Tomar banhos longos e com água em alta temperatura, hábito comum nos meses frios, pode comprometer a saúde íntima feminina e interferir na vida sexual, dizem especialistas. Segundo a ginecologista Madalena Oliveira, a exposição prolongada ao calor altera as defesas naturais da região genital, favorecendo irritações e infecções.
A proteção da área íntima depende de um equilíbrio sensível entre a microbiota e o pH vaginal.

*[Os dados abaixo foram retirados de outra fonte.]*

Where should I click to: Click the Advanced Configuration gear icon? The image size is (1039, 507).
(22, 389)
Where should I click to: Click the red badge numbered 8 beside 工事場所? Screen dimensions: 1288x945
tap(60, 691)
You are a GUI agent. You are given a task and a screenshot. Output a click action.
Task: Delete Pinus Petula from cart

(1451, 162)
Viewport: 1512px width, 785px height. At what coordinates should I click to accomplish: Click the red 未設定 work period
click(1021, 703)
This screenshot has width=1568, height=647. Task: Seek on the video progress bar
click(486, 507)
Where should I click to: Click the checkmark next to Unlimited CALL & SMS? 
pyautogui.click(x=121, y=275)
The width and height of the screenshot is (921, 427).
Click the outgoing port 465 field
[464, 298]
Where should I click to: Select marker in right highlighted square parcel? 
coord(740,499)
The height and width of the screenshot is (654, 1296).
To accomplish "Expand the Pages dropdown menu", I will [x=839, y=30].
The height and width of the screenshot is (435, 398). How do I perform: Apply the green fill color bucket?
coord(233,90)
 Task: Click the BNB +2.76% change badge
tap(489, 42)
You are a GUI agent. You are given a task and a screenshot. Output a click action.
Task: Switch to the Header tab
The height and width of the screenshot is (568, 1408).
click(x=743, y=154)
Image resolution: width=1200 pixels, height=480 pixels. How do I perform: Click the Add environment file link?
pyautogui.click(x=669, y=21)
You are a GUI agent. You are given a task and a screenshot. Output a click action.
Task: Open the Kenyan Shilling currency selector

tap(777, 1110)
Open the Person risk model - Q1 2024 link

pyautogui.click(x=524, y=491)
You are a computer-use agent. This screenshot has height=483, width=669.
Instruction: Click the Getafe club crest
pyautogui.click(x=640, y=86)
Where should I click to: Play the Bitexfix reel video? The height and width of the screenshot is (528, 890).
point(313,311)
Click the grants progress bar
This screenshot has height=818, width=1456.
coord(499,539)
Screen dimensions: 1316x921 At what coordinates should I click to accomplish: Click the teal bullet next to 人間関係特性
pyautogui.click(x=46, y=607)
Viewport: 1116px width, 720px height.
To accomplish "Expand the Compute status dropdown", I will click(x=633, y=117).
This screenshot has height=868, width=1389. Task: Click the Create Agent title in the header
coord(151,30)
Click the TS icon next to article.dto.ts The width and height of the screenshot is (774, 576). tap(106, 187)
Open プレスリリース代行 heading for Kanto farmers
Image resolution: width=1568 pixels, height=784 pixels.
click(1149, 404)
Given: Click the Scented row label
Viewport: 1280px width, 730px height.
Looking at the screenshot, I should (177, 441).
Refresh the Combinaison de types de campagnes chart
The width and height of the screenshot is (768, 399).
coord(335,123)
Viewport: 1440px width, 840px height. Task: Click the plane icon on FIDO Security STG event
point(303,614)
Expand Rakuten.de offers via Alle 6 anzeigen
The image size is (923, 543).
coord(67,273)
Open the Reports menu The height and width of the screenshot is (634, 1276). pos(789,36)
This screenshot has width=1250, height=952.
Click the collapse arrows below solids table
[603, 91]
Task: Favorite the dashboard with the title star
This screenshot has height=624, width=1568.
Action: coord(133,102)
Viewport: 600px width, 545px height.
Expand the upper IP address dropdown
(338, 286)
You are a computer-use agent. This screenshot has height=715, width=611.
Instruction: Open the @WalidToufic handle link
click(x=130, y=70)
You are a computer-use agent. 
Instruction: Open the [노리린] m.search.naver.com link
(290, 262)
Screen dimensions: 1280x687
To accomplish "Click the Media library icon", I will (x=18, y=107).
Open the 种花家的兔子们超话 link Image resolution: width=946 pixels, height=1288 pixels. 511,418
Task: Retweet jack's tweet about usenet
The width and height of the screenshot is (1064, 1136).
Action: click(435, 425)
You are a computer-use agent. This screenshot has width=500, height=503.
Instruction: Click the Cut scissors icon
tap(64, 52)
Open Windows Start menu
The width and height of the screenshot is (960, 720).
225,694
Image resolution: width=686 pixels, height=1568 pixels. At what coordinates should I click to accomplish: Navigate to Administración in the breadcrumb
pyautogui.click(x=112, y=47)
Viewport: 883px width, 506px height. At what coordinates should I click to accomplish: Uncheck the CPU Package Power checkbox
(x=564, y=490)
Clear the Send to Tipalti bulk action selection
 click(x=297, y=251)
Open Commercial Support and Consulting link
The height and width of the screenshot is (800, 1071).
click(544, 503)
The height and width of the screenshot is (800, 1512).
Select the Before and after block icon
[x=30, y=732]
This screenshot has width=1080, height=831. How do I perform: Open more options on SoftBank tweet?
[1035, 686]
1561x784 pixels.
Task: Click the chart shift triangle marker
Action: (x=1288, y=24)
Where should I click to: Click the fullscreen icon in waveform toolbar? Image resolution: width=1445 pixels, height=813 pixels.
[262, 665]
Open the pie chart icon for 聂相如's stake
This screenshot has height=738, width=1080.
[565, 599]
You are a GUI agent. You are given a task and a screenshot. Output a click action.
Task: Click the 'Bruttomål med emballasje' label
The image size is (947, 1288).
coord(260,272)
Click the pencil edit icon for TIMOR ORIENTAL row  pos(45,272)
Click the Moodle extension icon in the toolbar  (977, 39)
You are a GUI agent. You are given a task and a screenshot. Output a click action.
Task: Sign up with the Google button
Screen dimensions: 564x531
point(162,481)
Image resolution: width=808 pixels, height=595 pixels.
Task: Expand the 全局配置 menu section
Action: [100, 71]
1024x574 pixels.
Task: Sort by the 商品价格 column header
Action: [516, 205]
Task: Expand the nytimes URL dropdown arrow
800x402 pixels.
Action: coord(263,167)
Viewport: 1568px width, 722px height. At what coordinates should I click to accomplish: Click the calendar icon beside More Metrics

Quando esse ambiente é submetido a temperaturas elevadas, a médica alerta que essa barreira natural corre risco de ser prejudicada, o que eleva a probabilidade de desconfortos e processos infecciosos.
Consequências do calor excessivo
Profissionais apontam que a água muito quente pode remover a oleosidade natural da pele e das mucosas, deixando a região mais sensível. Essa alteração pode provocar dor ou incômodo durante a relação sexual, além de aumentar a suscetibilidade a irritações.
Além da sensibilidade, o aumento de temperatura favorece a multiplicação de fungos e bactérias que já existem na região, o que pode desencadear condições como candidíase e vaginose. Hábitos de higiene que parecem inofensivos em dias frios podem, portanto, ter efeitos adversos sobre a saúde íntima.
Para prevenir esses problemas, as recomendações incluem preferir banhos em temperatura morna e reduzir o tempo no chuveiro. Banhos mais curtos e menos quentes ajudam a preservar a hidratação natural da pele e a manutenção do pH vaginal, diminuindo a chance de agressões desnecessárias à região.
Cuidar da saúde íntima é apontado como parte importante para manter uma vida sexual confortável e satisfatória. Pequenas mudanças nas rotinas de higiene, especialmente durante o inverno, podem contribuir para o bem-estar geral sem exigir intervenções médicas imediatas.
As orientações destacam que, diante de sintomas persistentes como coceira, corrimento ou dor, a consulta com um ginecologista é indicada para avaliação e tratamento adequados.